[Assignment]:
As soon as the line containing "1390x694 pixels." appears, start repeating lines exactly and continue to the end of the entries; please skip pictures.

Dataset entries
= = = = = = =
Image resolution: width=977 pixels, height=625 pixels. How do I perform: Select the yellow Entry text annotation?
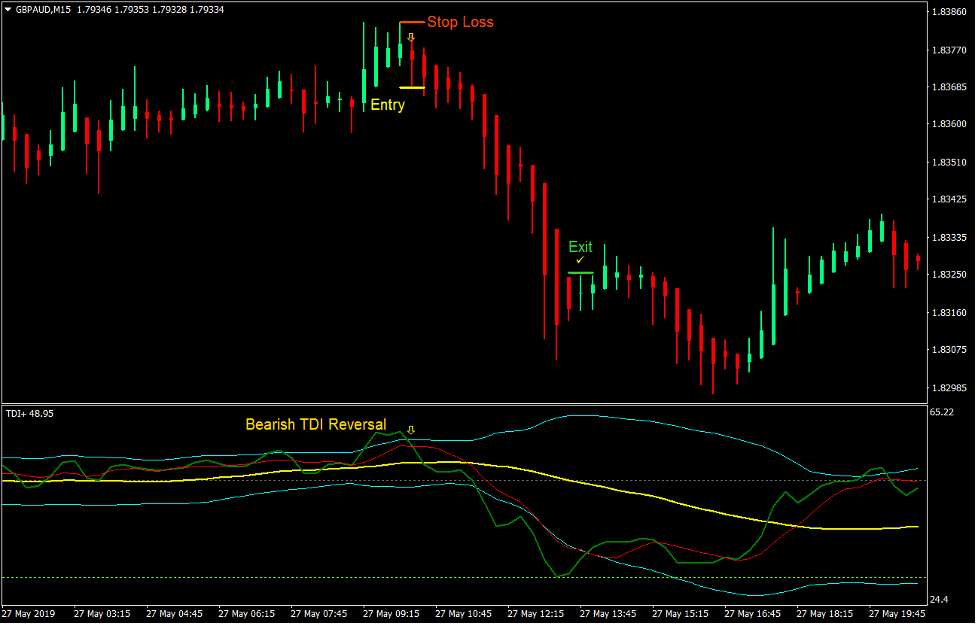pyautogui.click(x=386, y=105)
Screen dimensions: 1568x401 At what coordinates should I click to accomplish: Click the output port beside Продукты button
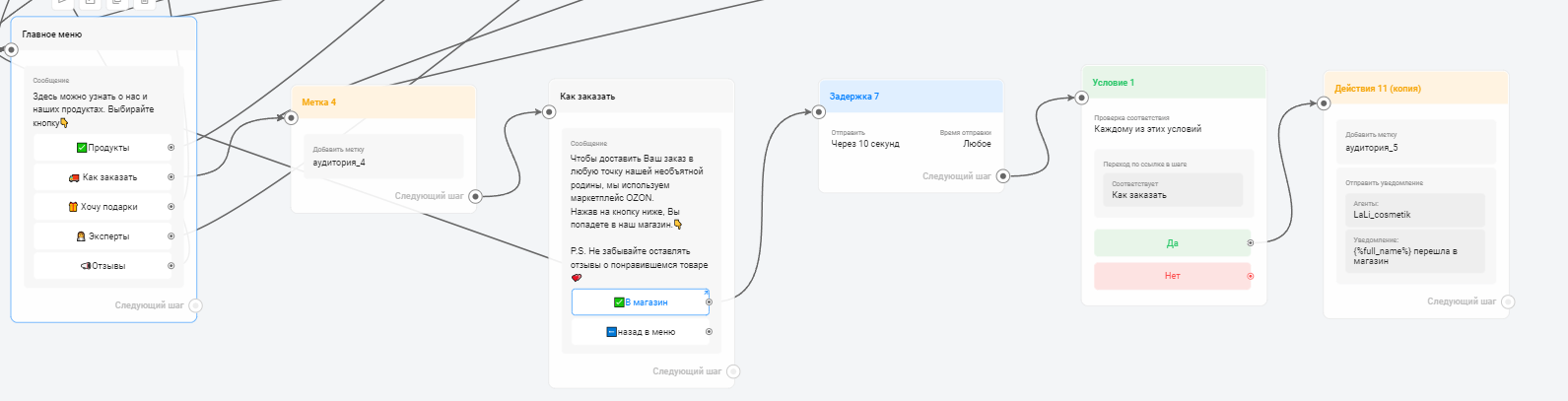(x=171, y=148)
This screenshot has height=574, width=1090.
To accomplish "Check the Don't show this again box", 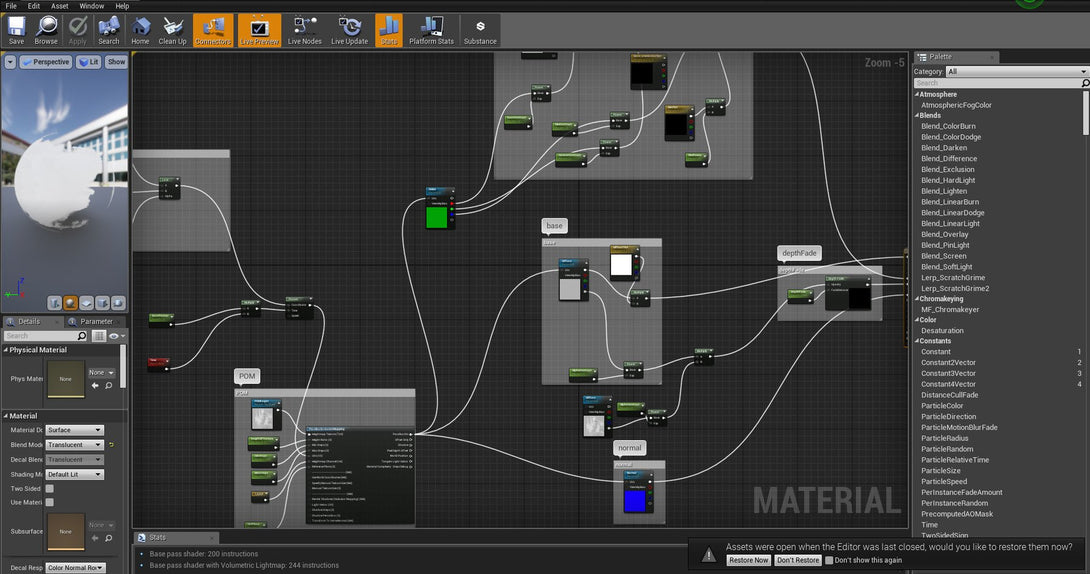I will point(829,560).
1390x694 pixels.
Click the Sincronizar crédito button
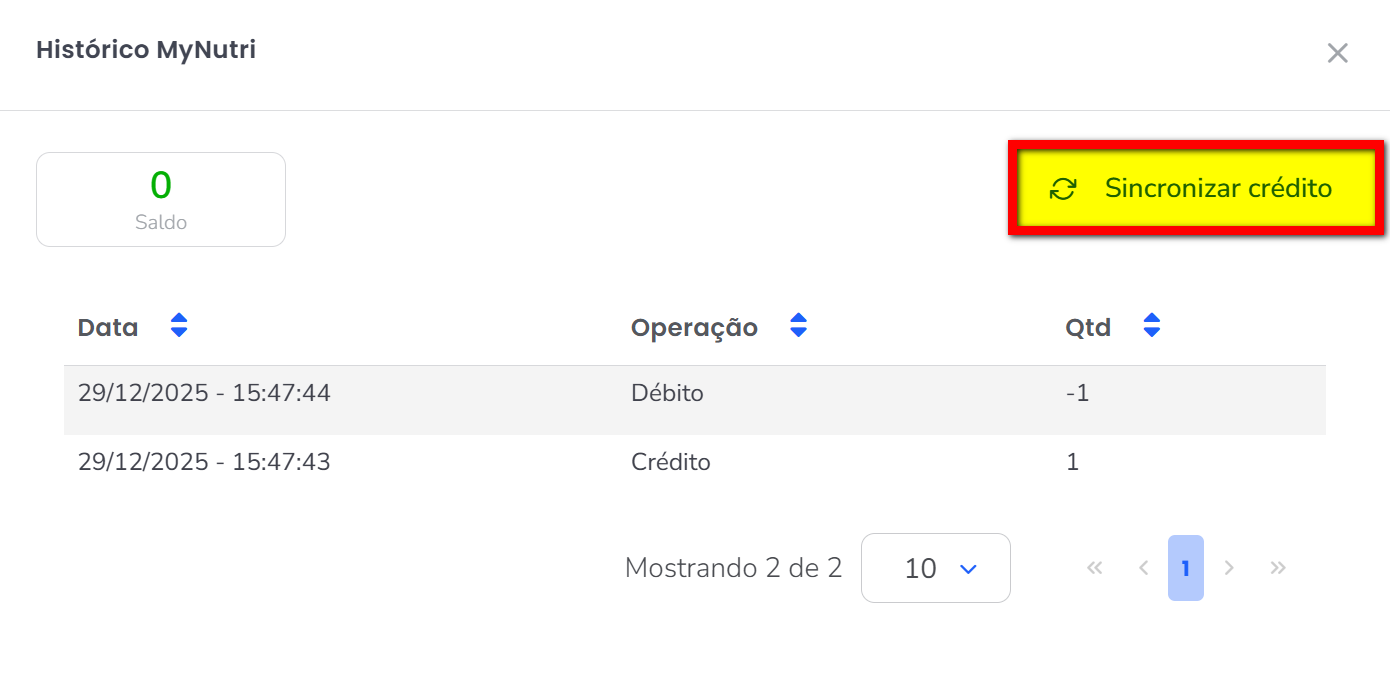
= = = = = = =
[Response area]:
1390x694 pixels.
Click the Sincronizar crédito button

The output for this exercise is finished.